Efficient genetic transformation of rice using Agrobacterium with a codon-optimized chromoprotein reporter gene (ChromoP) and introducing an optimized iPCR method for transgene integration site detection

Rice (Oryza sativa L.) is a vital staple food for a significant portion of the global population. Meeting the demand and enhancing productivity in the face of climate change and population growth necessitate innovative strategies, including molecular modification, genetic engineering, and genome editing. This study presents a simplified gene transformation protocol for the rice cultivar Hashemi using 4 to 7-day-old calluses.

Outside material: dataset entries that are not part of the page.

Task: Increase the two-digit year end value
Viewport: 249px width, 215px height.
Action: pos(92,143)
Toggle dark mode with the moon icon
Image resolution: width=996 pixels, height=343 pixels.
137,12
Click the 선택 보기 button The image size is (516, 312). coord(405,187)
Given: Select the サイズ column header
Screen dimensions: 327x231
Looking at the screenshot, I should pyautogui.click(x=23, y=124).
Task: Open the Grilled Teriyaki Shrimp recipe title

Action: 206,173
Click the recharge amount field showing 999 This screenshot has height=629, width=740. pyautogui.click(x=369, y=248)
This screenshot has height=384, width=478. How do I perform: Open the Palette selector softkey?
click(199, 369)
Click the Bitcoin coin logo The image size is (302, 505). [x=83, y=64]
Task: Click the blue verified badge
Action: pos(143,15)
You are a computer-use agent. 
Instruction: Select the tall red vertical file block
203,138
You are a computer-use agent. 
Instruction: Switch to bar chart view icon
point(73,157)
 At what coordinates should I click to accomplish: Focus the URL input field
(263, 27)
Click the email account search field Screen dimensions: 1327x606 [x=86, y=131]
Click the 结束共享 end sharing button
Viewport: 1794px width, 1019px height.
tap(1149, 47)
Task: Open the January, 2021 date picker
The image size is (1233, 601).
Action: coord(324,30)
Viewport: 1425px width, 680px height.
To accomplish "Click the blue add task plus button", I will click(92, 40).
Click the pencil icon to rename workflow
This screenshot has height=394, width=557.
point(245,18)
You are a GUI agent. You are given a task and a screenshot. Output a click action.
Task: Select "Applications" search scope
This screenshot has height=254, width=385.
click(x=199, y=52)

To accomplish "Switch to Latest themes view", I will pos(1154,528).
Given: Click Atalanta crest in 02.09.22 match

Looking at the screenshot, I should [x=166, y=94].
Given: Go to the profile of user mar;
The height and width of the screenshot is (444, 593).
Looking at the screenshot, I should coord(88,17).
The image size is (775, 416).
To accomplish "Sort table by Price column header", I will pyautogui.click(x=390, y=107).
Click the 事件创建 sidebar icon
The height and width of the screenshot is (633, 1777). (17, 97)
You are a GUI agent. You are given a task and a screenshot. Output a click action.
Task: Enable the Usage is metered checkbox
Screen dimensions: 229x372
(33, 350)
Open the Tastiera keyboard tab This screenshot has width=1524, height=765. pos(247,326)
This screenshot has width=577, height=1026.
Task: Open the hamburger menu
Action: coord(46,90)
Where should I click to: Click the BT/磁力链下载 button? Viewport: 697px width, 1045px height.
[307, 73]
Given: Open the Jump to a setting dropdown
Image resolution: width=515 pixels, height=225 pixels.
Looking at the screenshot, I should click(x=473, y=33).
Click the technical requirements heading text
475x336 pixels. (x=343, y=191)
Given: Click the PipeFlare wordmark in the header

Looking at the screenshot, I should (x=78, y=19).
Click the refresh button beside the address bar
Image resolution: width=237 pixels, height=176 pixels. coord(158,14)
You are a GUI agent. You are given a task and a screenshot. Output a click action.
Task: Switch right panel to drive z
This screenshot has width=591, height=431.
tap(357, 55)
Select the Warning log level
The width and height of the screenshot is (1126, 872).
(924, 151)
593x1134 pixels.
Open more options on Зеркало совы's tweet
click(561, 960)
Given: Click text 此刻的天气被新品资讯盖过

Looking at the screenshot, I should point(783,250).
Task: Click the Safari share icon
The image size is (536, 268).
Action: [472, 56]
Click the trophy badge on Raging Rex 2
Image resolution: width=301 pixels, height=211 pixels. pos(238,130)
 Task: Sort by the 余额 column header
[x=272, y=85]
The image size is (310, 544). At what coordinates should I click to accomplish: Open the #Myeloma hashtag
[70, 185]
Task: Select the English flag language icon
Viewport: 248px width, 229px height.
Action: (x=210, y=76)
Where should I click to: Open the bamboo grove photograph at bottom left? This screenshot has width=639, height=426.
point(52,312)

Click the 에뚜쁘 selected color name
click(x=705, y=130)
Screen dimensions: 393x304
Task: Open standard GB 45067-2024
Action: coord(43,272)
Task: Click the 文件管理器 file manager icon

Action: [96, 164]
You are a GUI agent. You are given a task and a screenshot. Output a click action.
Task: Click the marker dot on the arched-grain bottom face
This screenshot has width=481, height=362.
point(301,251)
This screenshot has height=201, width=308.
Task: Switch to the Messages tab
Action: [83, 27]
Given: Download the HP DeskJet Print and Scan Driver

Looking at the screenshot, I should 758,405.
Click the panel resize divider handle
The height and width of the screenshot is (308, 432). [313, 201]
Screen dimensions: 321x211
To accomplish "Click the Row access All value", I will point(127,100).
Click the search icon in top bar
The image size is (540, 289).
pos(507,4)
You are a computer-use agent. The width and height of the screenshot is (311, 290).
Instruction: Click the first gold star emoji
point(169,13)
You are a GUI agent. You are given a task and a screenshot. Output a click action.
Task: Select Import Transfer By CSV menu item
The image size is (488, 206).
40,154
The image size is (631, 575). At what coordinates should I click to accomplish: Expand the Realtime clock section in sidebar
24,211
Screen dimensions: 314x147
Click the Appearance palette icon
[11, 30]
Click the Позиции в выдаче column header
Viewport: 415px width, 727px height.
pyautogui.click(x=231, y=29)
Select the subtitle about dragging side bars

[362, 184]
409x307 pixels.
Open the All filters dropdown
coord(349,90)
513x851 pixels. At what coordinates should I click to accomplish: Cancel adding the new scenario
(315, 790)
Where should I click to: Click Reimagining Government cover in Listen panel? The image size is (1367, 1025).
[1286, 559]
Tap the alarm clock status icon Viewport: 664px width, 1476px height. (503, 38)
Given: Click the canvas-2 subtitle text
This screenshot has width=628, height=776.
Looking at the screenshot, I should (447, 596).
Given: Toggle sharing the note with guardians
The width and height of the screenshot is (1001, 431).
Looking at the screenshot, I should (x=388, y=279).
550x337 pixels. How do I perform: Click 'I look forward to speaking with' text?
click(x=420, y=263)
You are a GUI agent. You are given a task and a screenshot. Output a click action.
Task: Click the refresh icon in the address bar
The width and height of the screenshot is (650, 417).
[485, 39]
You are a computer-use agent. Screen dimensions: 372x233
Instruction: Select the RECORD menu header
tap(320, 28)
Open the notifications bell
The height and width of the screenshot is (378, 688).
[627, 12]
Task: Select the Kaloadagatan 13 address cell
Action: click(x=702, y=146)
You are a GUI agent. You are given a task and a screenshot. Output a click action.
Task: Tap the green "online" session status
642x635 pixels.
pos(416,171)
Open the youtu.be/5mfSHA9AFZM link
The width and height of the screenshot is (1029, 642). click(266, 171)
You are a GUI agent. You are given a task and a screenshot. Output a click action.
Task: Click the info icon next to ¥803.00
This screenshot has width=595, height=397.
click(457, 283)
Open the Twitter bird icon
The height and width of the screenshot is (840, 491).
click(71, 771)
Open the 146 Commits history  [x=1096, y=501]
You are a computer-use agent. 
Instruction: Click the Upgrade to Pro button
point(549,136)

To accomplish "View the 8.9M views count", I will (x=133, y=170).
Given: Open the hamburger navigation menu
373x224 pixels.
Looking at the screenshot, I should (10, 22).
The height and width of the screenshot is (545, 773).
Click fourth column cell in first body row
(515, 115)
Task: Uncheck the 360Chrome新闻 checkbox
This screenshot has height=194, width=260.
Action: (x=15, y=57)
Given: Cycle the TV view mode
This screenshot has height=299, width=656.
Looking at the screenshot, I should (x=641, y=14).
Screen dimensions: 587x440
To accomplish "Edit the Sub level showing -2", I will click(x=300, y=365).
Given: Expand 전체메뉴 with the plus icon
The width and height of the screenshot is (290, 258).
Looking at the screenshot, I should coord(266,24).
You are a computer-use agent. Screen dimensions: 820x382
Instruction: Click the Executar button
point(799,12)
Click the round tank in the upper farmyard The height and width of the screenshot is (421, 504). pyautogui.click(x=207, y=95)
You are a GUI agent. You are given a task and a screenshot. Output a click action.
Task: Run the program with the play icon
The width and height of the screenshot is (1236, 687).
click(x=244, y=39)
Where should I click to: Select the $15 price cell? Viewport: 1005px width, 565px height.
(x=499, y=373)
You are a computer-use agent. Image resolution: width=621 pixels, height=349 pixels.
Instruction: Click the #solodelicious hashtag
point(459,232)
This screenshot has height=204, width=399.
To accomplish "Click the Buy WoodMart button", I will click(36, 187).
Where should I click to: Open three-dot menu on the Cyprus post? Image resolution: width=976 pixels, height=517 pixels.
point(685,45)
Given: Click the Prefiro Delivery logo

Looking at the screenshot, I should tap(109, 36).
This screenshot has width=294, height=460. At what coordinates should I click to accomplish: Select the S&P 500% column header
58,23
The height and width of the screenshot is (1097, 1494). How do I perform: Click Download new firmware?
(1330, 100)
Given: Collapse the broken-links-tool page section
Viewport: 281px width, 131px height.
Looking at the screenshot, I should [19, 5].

The method, based on mature rice seeds and gene transformation to a 4 to 7-day-old callus, achieves a maximum 40% efficiency, circumventing complications associated with using immature. Notably, a novel reporter gene, ChromoP (a codon-optimized chromoprotein), is introduced for the first time to facilitate the optimization of gene transformation. The transgenic calli containing ChromoP exhibit a distinctive pinkish-purple coloration, enabling easy visual identification. Furthermore, the study introduces a simple, fast, and cost-effective protocol, named semi-universal inverse PCR (SUN-iPCR), for detecting individual events and determining the insertion site of a transgene. In conclusion, this study successfully outlines a gene transformation protocol for rice, covering the process until the detection of an independent transformant. Furthermore, the reporter gene and SUN-iPCR methodology utilized in this study hold promising potential for optimizing gene transformation in various other plant species.